Assignment |
Every entry must be output exactly as it was written.

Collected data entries
»»

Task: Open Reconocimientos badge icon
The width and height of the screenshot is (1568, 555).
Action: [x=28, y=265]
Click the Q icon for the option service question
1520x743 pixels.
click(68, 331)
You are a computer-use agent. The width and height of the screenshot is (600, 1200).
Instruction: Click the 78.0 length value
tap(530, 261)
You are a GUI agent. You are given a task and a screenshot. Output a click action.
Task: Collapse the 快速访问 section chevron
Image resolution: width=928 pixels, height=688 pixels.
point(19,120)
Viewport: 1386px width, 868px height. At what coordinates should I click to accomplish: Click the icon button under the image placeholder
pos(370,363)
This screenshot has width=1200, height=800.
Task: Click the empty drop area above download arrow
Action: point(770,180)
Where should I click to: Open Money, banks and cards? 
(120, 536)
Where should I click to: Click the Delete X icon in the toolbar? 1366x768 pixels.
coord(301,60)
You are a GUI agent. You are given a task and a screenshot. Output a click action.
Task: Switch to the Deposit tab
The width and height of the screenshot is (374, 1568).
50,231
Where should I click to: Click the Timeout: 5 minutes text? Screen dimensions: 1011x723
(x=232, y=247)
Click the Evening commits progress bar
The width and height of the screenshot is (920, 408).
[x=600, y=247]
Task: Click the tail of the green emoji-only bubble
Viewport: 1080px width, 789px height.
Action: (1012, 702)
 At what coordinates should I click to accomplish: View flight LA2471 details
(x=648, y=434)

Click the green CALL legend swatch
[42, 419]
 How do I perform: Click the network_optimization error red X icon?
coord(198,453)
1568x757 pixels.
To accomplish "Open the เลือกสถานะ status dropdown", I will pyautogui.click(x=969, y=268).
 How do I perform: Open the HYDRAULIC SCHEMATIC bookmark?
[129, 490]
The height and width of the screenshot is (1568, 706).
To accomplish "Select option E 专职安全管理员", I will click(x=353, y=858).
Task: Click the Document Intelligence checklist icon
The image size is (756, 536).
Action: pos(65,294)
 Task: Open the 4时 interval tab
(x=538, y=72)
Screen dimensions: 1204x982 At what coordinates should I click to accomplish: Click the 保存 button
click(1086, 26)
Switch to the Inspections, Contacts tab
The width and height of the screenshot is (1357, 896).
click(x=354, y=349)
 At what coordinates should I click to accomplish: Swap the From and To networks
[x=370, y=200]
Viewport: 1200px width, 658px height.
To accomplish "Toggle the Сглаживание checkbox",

««

Completed task |
Task: Open Reconocimientos badge icon
The width and height of the screenshot is (1568, 555).
Action: [x=28, y=265]
Click the Q icon for the option service question
1520x743 pixels.
click(68, 331)
You are a computer-use agent. The width and height of the screenshot is (600, 1200).
Instruction: Click the 78.0 length value
tap(530, 261)
You are a GUI agent. You are given a task and a screenshot. Output a click action.
Task: Collapse the 快速访问 section chevron
Image resolution: width=928 pixels, height=688 pixels.
point(19,120)
Viewport: 1386px width, 868px height. At what coordinates should I click to accomplish: Click the icon button under the image placeholder
pos(370,363)
This screenshot has width=1200, height=800.
Task: Click the empty drop area above download arrow
Action: point(770,180)
Where should I click to: Open Money, banks and cards? 
(120, 536)
Where should I click to: Click the Delete X icon in the toolbar? 1366x768 pixels.
coord(301,60)
You are a GUI agent. You are given a task and a screenshot. Output a click action.
Task: Switch to the Deposit tab
The width and height of the screenshot is (374, 1568).
50,231
Where should I click to: Click the Timeout: 5 minutes text? Screen dimensions: 1011x723
(x=232, y=247)
Click the Evening commits progress bar
The width and height of the screenshot is (920, 408).
[x=600, y=247]
Task: Click the tail of the green emoji-only bubble
Viewport: 1080px width, 789px height.
Action: (1012, 702)
 At what coordinates should I click to accomplish: View flight LA2471 details
(x=648, y=434)

Click the green CALL legend swatch
[42, 419]
 How do I perform: Click the network_optimization error red X icon?
coord(198,453)
1568x757 pixels.
To accomplish "Open the เลือกสถานะ status dropdown", I will pyautogui.click(x=969, y=268).
 How do I perform: Open the HYDRAULIC SCHEMATIC bookmark?
[129, 490]
The height and width of the screenshot is (1568, 706).
To accomplish "Select option E 专职安全管理员", I will click(x=353, y=858).
Task: Click the Document Intelligence checklist icon
The image size is (756, 536).
Action: pos(65,294)
 Task: Open the 4时 interval tab
(x=538, y=72)
Screen dimensions: 1204x982 At what coordinates should I click to accomplish: Click the 保存 button
click(1086, 26)
Switch to the Inspections, Contacts tab
The width and height of the screenshot is (1357, 896).
click(x=354, y=349)
 At what coordinates should I click to accomplish: Swap the From and To networks
[x=370, y=200]
Viewport: 1200px width, 658px height.
To accomplish "Toggle the Сглаживание checkbox",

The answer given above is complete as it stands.